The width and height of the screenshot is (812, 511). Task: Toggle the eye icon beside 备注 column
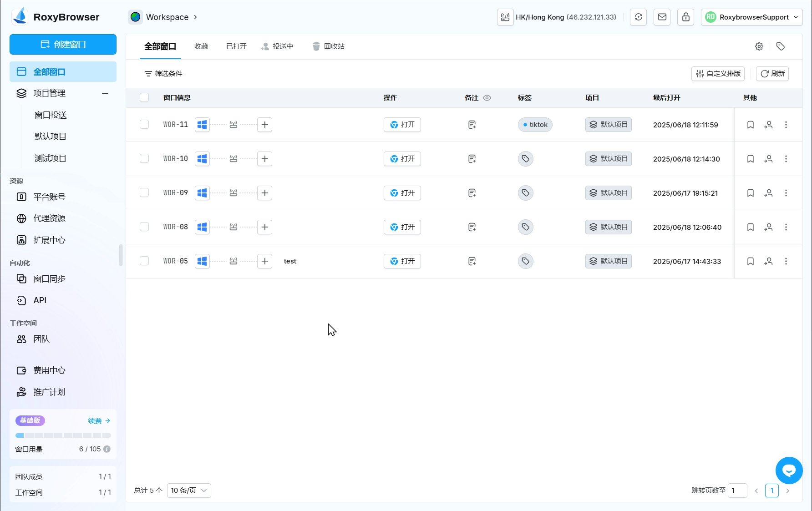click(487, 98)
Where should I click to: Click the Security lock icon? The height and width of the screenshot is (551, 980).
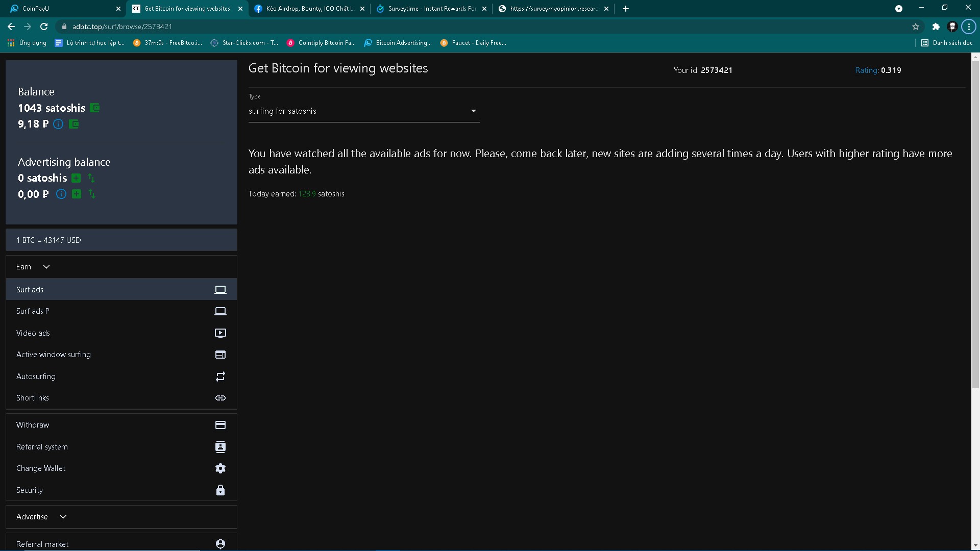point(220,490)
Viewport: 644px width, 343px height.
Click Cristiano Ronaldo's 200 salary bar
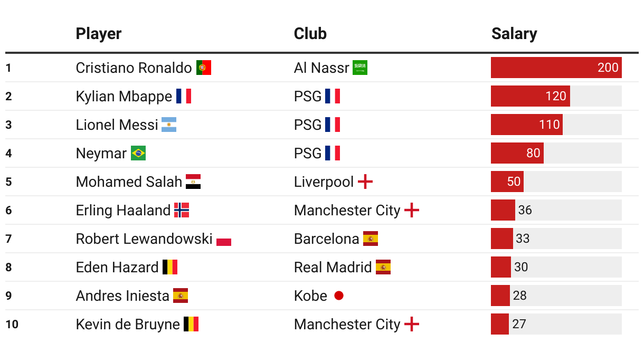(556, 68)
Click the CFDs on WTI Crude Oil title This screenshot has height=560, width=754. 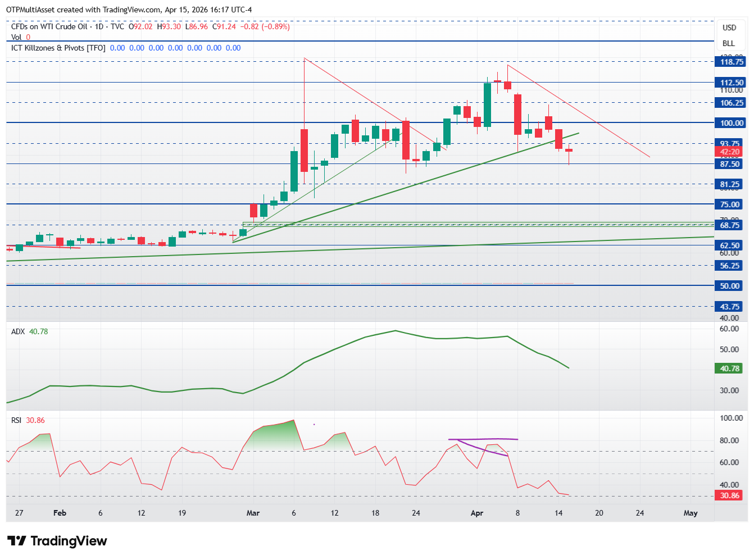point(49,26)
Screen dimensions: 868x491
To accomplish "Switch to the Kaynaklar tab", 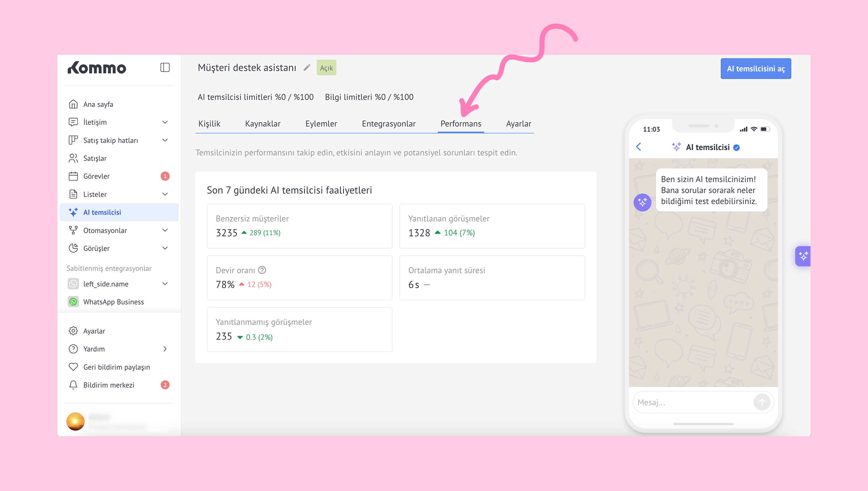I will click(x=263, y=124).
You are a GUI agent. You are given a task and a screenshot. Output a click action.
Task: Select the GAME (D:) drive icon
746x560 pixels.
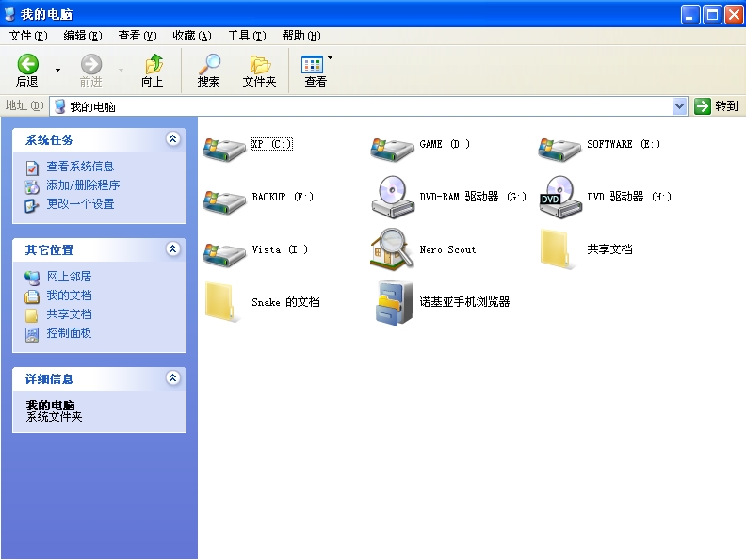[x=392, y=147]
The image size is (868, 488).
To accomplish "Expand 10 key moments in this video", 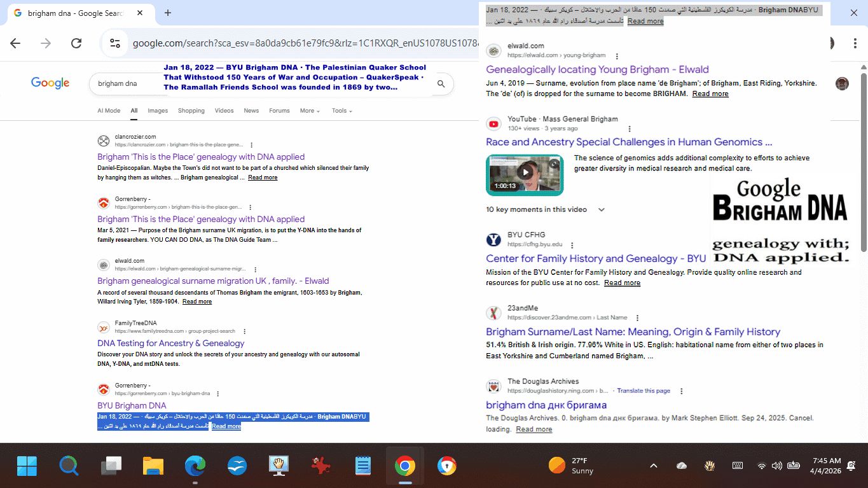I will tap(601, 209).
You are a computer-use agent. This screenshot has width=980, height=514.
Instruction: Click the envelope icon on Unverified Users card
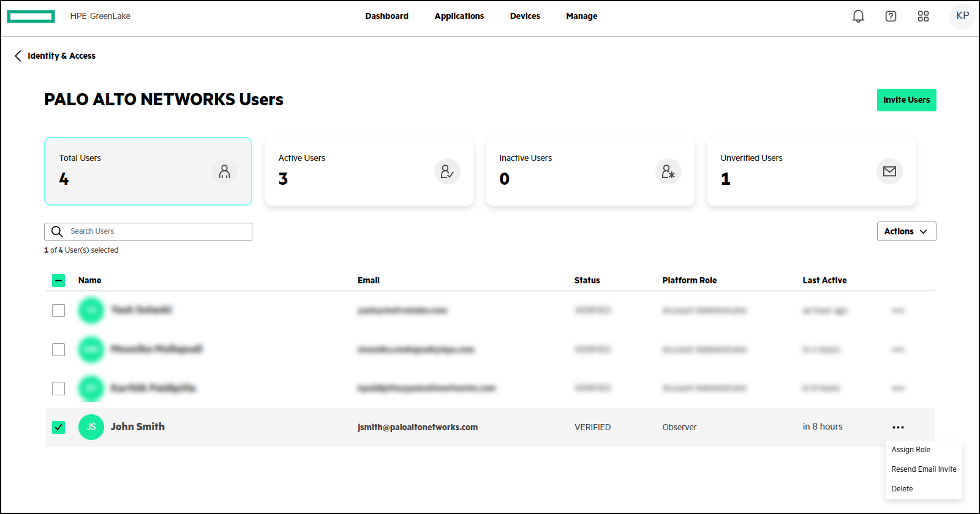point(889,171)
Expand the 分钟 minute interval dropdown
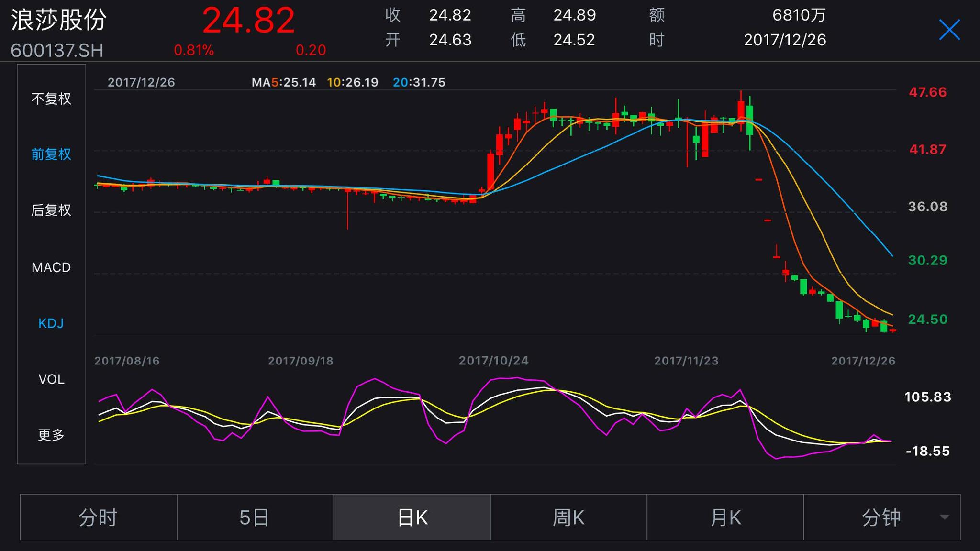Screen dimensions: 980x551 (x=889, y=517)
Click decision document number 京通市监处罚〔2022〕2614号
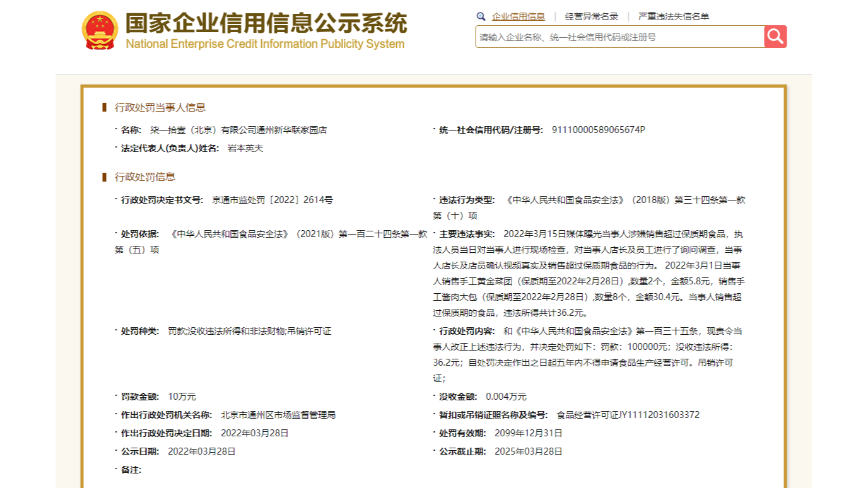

__What you need to do__. Render the rows as a numbered list, starting with the line that contains "Expand the 分钟 minute interval dropdown" and going on through the end of the rows, with blank lines and pictures left out.

__Written reply__.
1. Expand the 分钟 minute interval dropdown
2. Screen dimensions: 980x551 (x=889, y=517)
3. Click decision document number 京通市监处罚〔2022〕2614号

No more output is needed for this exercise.